Write every line below out again, exactly as given, but leave out the pictures.

## Records provided
* * * * * * * * *

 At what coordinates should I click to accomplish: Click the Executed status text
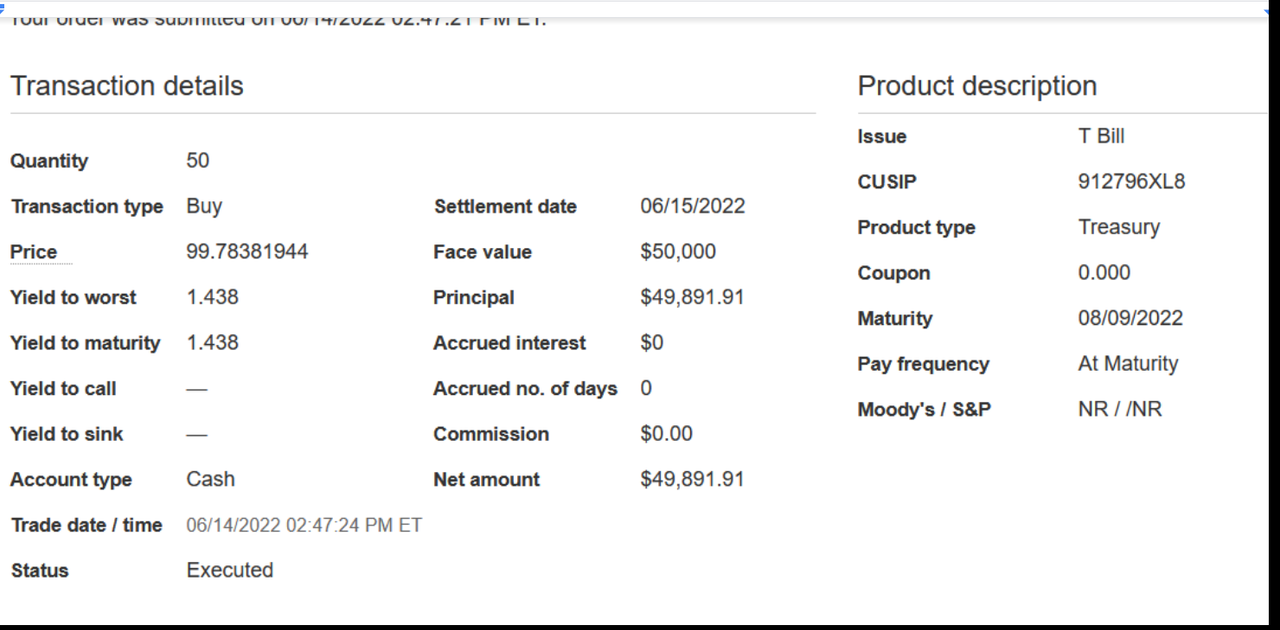click(x=230, y=570)
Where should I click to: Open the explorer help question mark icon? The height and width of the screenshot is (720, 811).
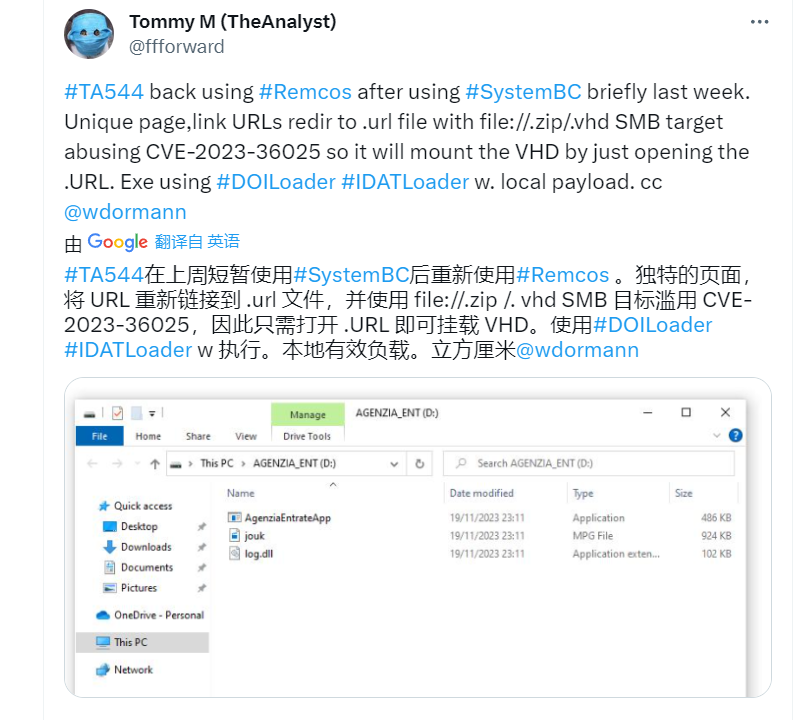point(735,436)
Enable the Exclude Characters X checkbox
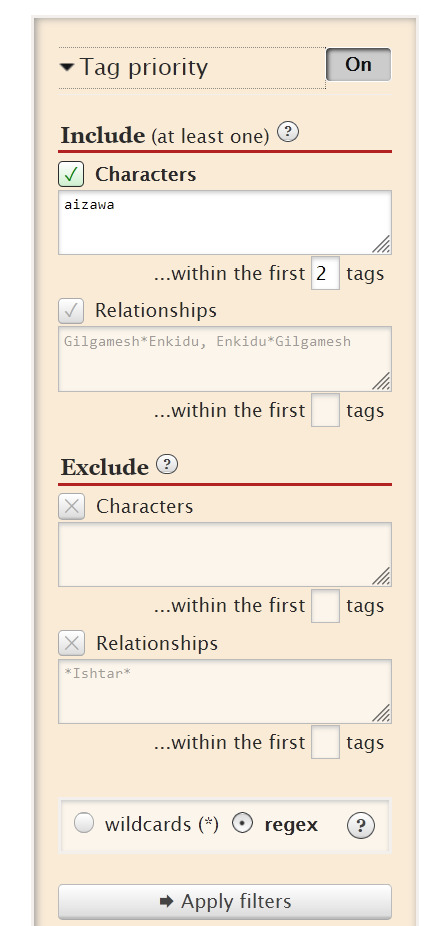 click(71, 507)
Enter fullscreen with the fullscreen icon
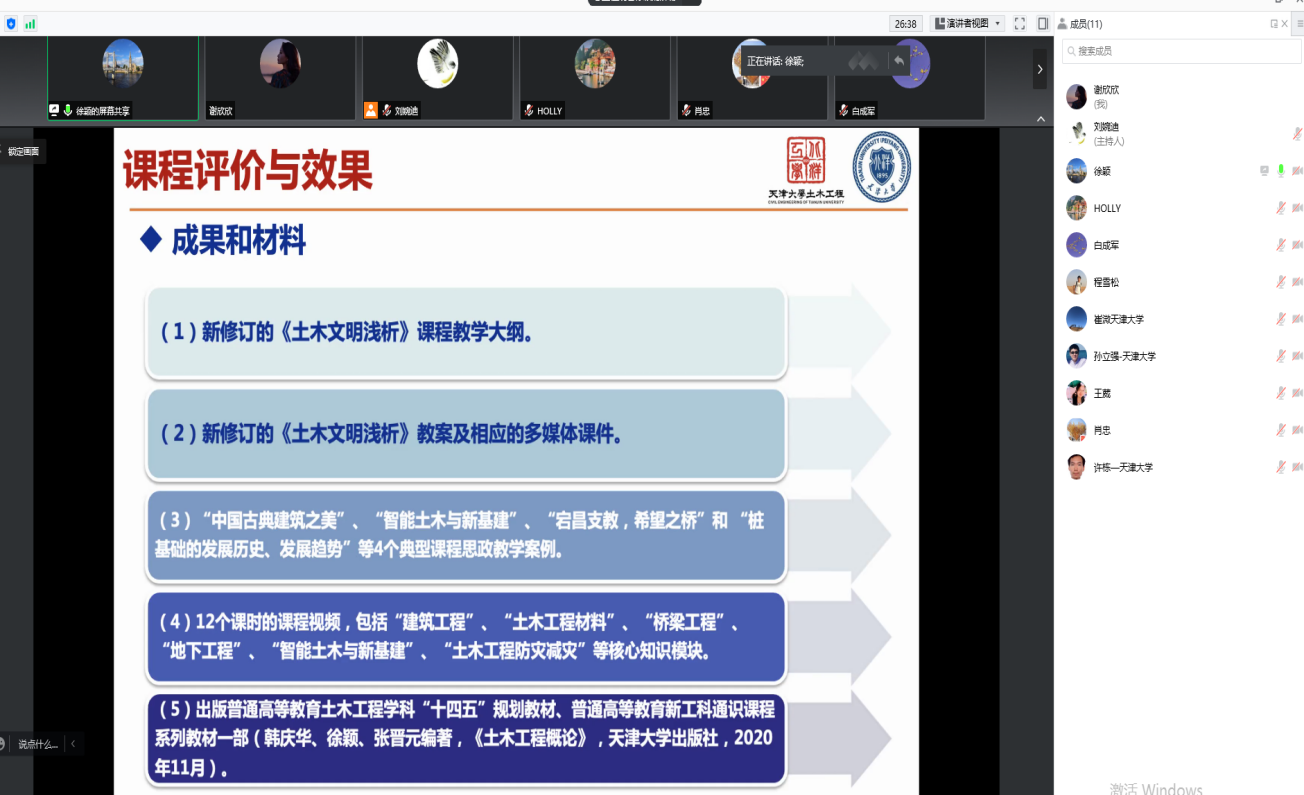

* * * * * * * * *

## Solved problem
 At what coordinates should I click to accomplish: Click the Executed status text
click(x=230, y=570)
Where should I click to: Open the explorer help question mark icon? The height and width of the screenshot is (720, 811).
point(735,436)
Enable the Exclude Characters X checkbox
 click(71, 507)
Enter fullscreen with the fullscreen icon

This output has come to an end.